If one person has all the income, and the rest have nothing, then we get a Dirac. It is an illusion of equality. The problem is that one needs to count those who have zero income. Thanks. Limit-theorem (talk) 13:57, 26 January 2016 (UTC)

I took your interpretation and added the qualifier.Limit-theorem (talk) 16:20, 26 January 2016 (UTC)

## Latitude

I have undone your last edit to Latitude. The details of why the nautical mile was set at 1852m are best discussed on the page nautical mile. That level of (not exactly correct) detail on a tangential topic is inappropriate for the latitude page. If you wish to persist I suggest we continue the discussion on the talk page of Latitude. I stand by my comments there. At the time (1929) of the conference at which the nautical mile was fixed, the Earth was modelled by an ellipsoid and the quarter meridian was not 10000km, nor is it an arc of a great circle.  Peter Mercator (talk) 22:37, 9 March 2016 (UTC)

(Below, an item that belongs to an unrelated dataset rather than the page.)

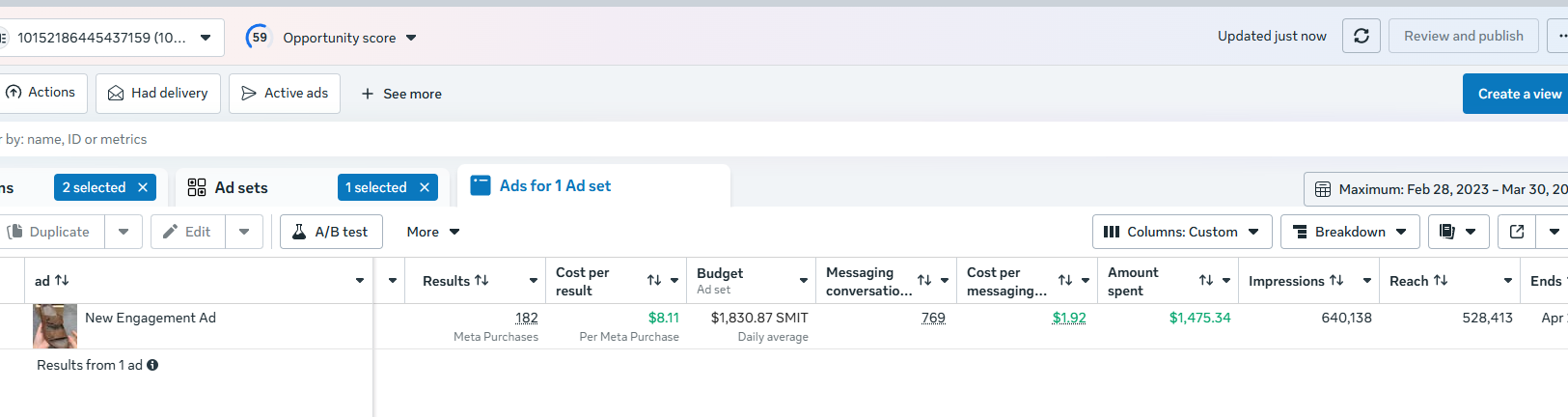Sort by the Results column arrows
This screenshot has width=1568, height=417.
[481, 281]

## Multiple parsings of "likewise"

This is a response to your reversion of my wording edit to the first sentence of the "Abugida" article.

The sentence I modified is as follows:

"An abugida, and likewise an alphasyllabary, is a segmental writing system in which [...]"

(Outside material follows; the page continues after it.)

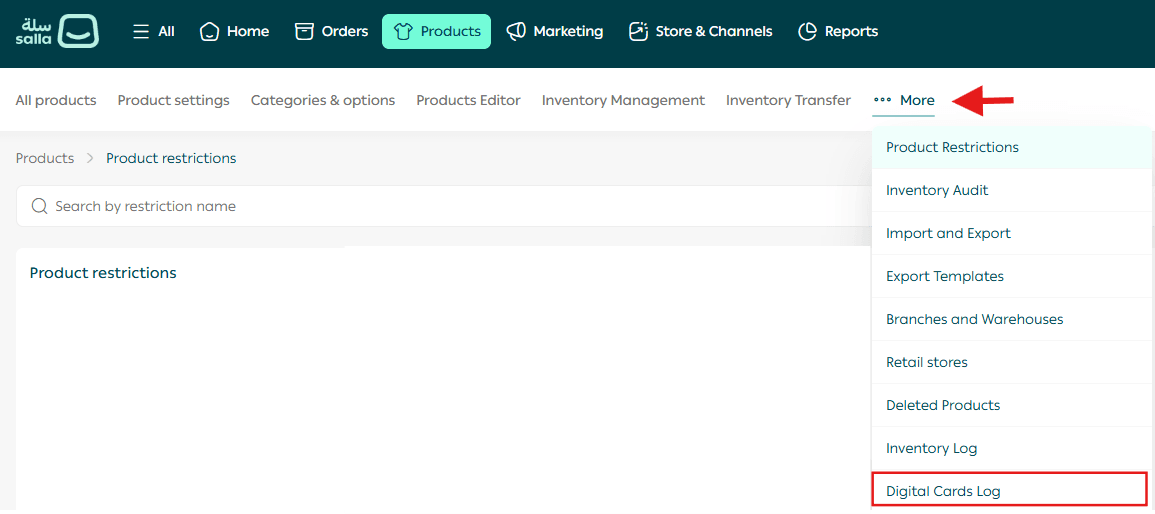Open Deleted Products from the menu
Viewport: 1155px width, 514px height.
(943, 405)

The issue arises because of the combination of the indefinite article "a/an" with "likewise". It is common in literary English for the phrase "X, and likewise a Y, ..." to be used in situations where the narrator recognizes certain identity relationships between the two nouns.

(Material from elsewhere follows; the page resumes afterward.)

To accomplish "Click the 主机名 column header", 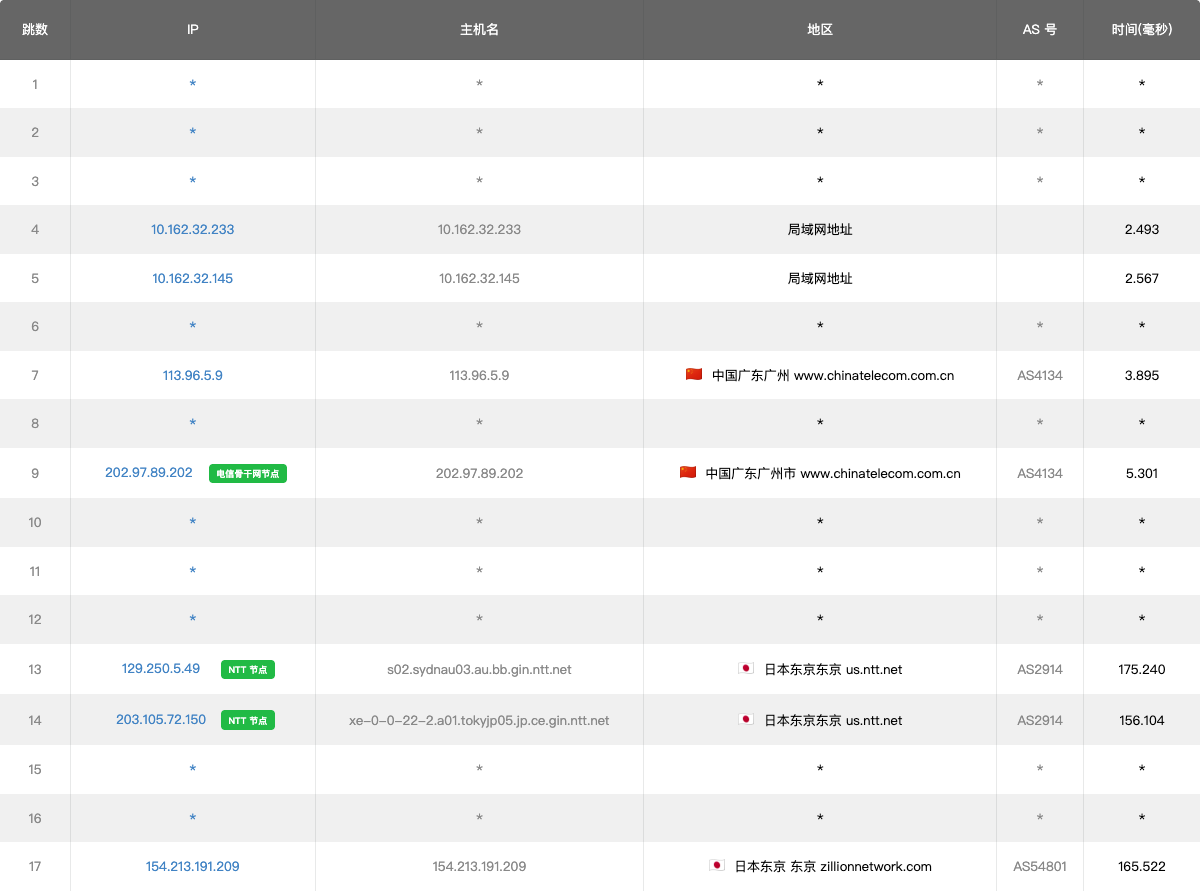I will click(479, 29).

In particular, the phrase "A bat, and likewise a mammal, ..." is used to indicate a set relationship between the two nouns. In this example, it's describing the bat, but recognizing that the later predicate applies to the bat as a result of being a mammal. Another example is "This river, likewise a waste dump, ...", where the narrator may be using the construction as a kind of style euphemism, as it's more "literary" than "This river, like a waste dump, ...".

I don't know why this construction exists, but it's certainly common enough in old books that it's very easy for a literate person to acquire it, and apply it to the sentence from the article. In any case, using it on abstract nouns (such as categories) is certainly enough to trigger a parsing of implying synonymy in a reader; if not that, a hierarchical relationship, which is also false.